How to design a service layer structure that will be resistant to exceptions. Let's say I have a simple OrderService service, this service performs basic operations - saving an order.

public interface OrderService {
   NewOrderResponse placeOrder (NewOrderRequest request);

What I need to do while placing a new order:

  1. Validation (check that NewOrderRequest is valid to be placed)
  2. Request / response logging ("Event ABC took place on the order XYZ")
  3. Notification ("Your order has been sent" etc.)

For my needs I use Decorator design pattern - one for validation, second for logging etc.

I'm wondering how to solve and where to place an exception handling in this structure (it should catch exceptions when particular action was not performed correctly). E.g. an exception may occur when sending an order to the repository (in our case repository implementation throws a checked exceptions).


Should be exceptions propagated to the top decorator (ex. 4) ExceptionHandlerDecorator) to catch and log exceptions? Or should the OrderService implementation catch and handle own exceptions and do not propagate them to other decorators?

Any idea how to solve it? What is best practice for this situation?

  • Why downvoting?
    – jnemecz
    Commented Mar 17, 2021 at 16:23

2 Answers 2


The question here is not about the Decorator , the question is about the Client of your service which includes the decorator as part of the invocation.

What is the cause of the exception and is the cause externaly significant to the client, or maybe the error is internal for the service .

Example external significance : Your order is not filled in according to business rules.

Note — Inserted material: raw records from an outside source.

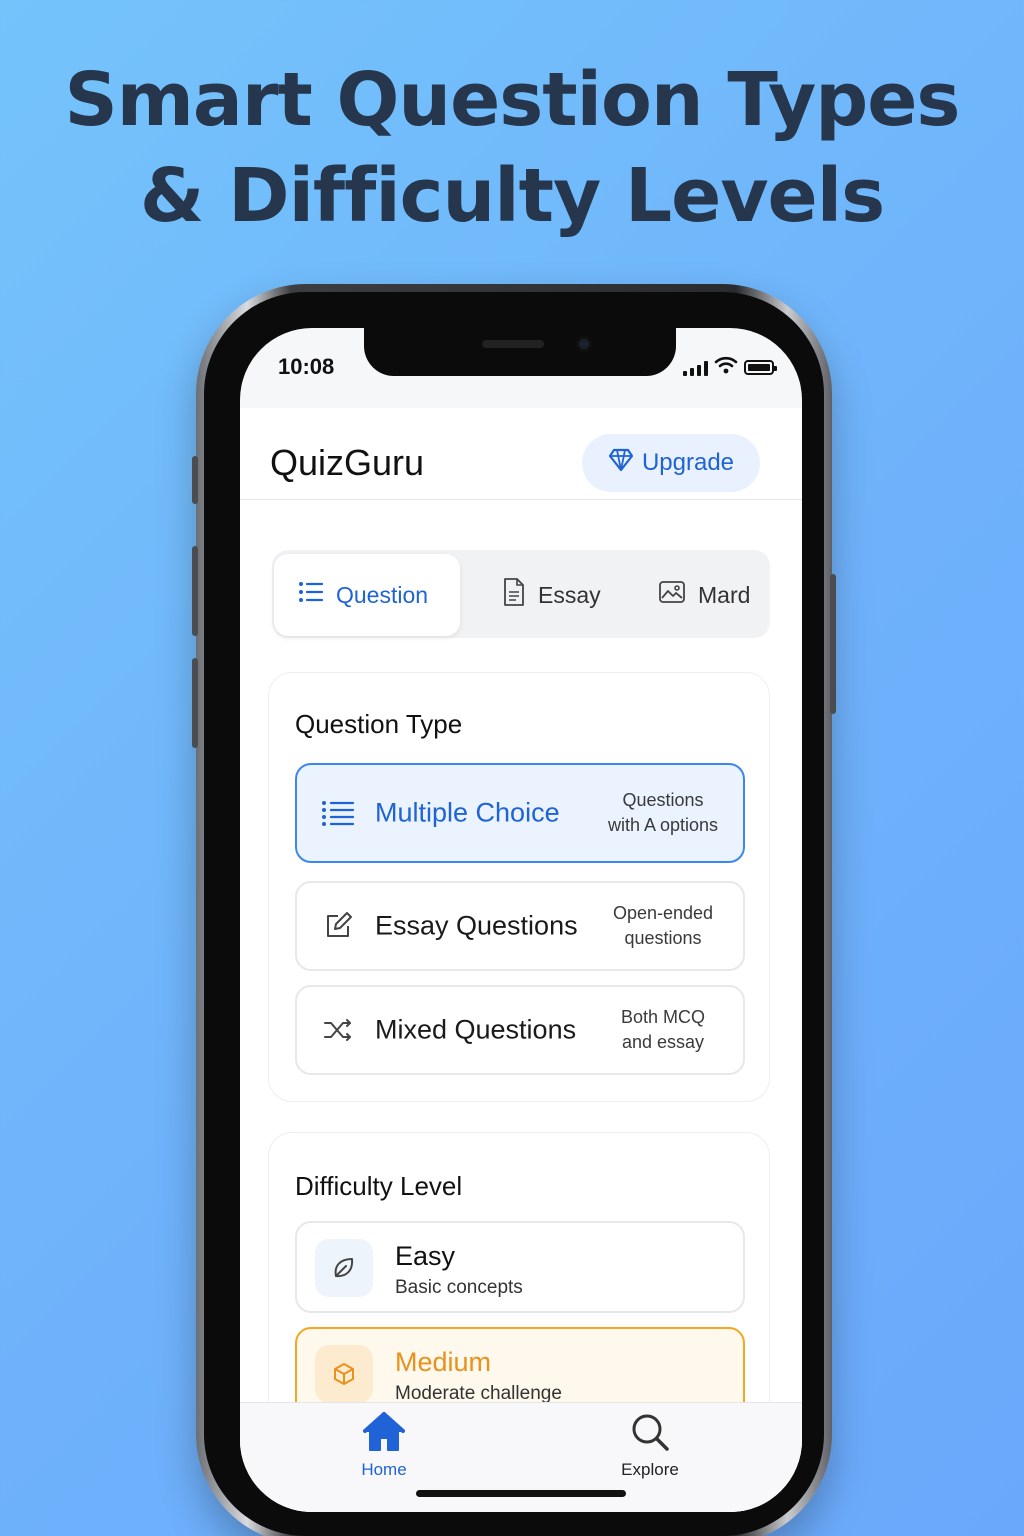 Image resolution: width=1024 pixels, height=1536 pixels. What do you see at coordinates (724, 594) in the screenshot?
I see `tab-mard-label: Mard` at bounding box center [724, 594].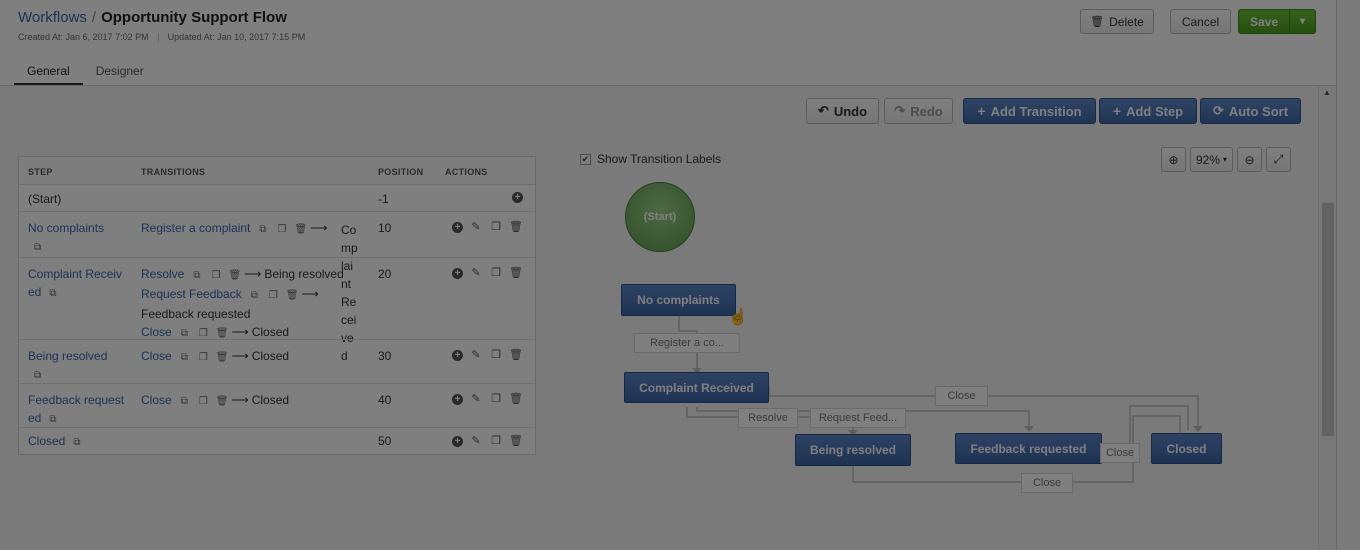 This screenshot has width=1360, height=550. I want to click on node-complaint-received: Complaint Received, so click(696, 388).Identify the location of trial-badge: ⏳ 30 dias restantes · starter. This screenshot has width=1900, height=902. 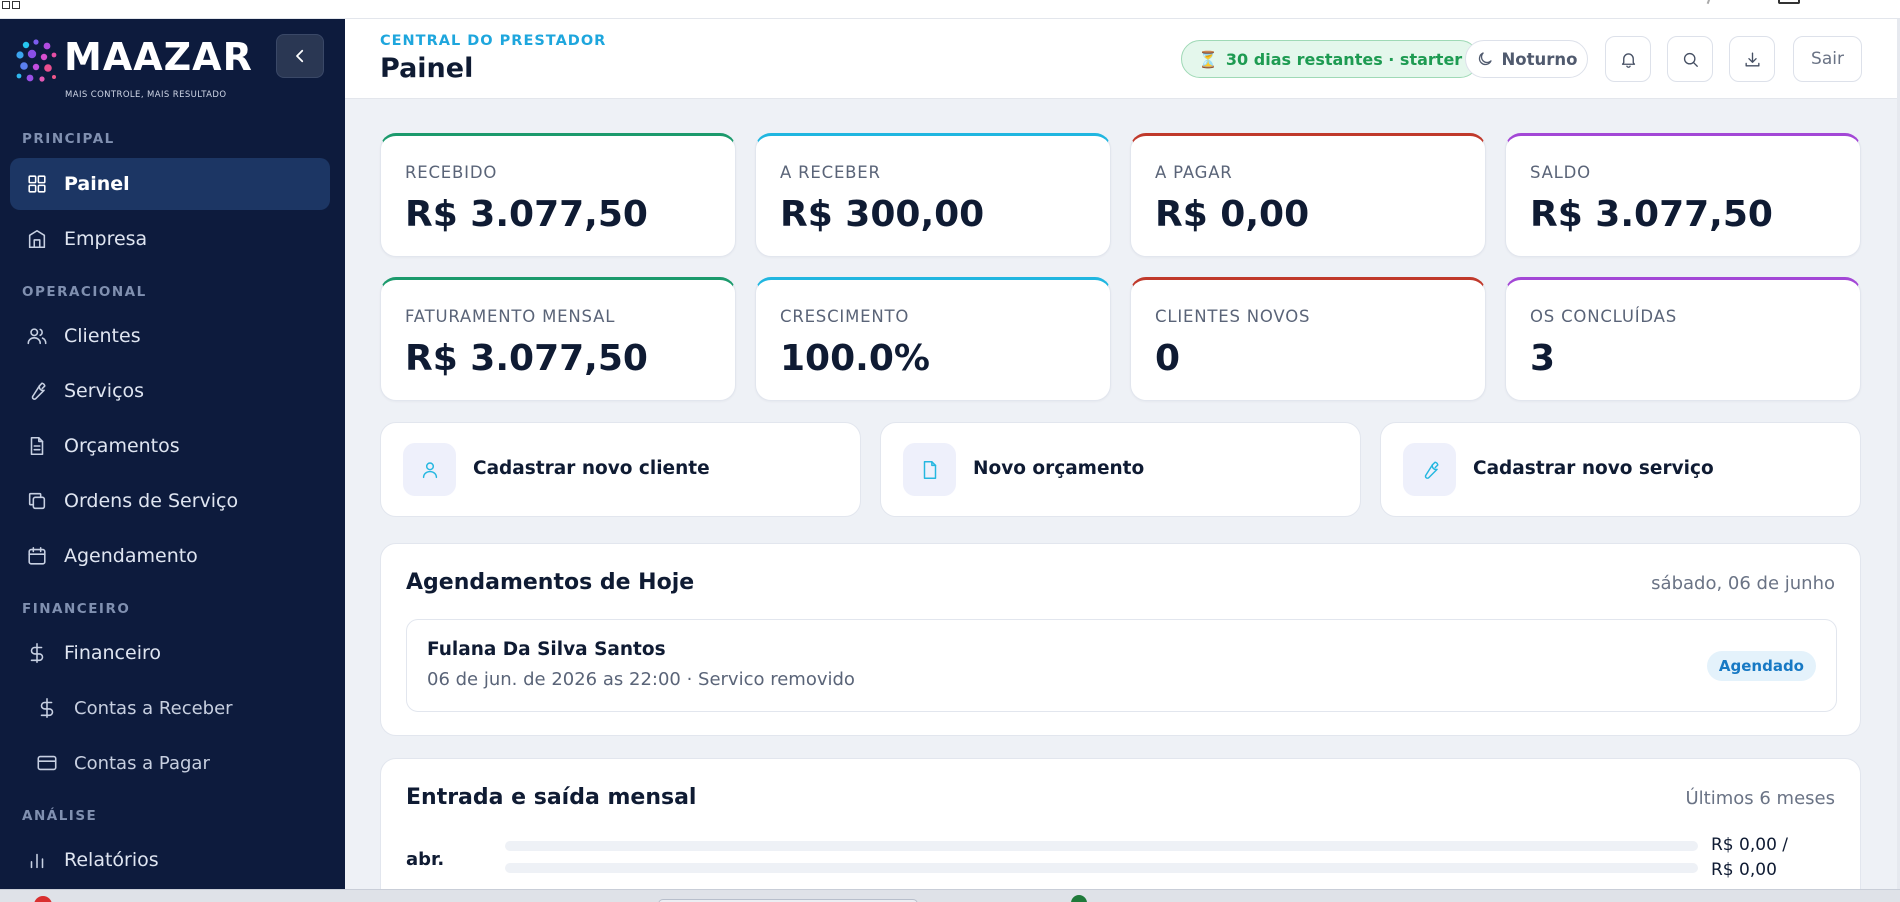
(1330, 59).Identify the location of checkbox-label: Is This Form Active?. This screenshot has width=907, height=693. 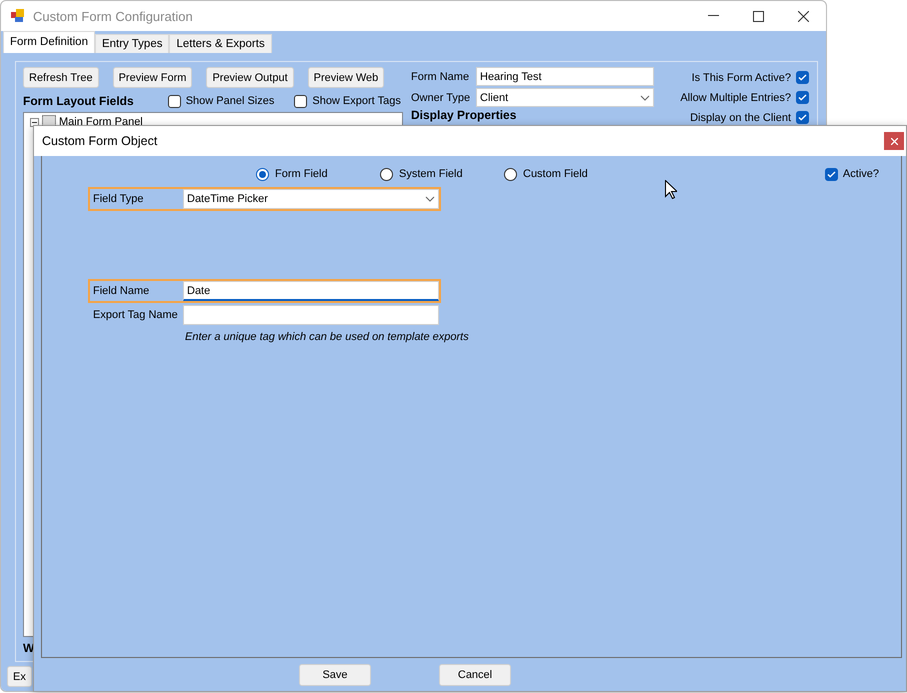
(742, 78).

This is externaly significant error situation and the client of the service should be aware that your input is wrong.

Example of internal exception: Your service is invoking another service which execution is optional. In this case even if there is an error which is of external significance it should be reported as part of the response and not as an exception and the exception itself will be logged and consumed.

And the rule of the thumb with regards of exceptions once thrown:

  • A recoverable exception is usualy checked.
  • Unrecoverable exception is unchecked.

I think that it very much depends on the exception. Some systems throw named exceptions as a way to error-out. They document exactly what are the exceptions that may be thrown, and services which call them need to anticipate and catch those exceptions while allowing other ones to propagate. "Decorators" might be a convenient way to re-use that sort of logic, but it's not the only way to do it.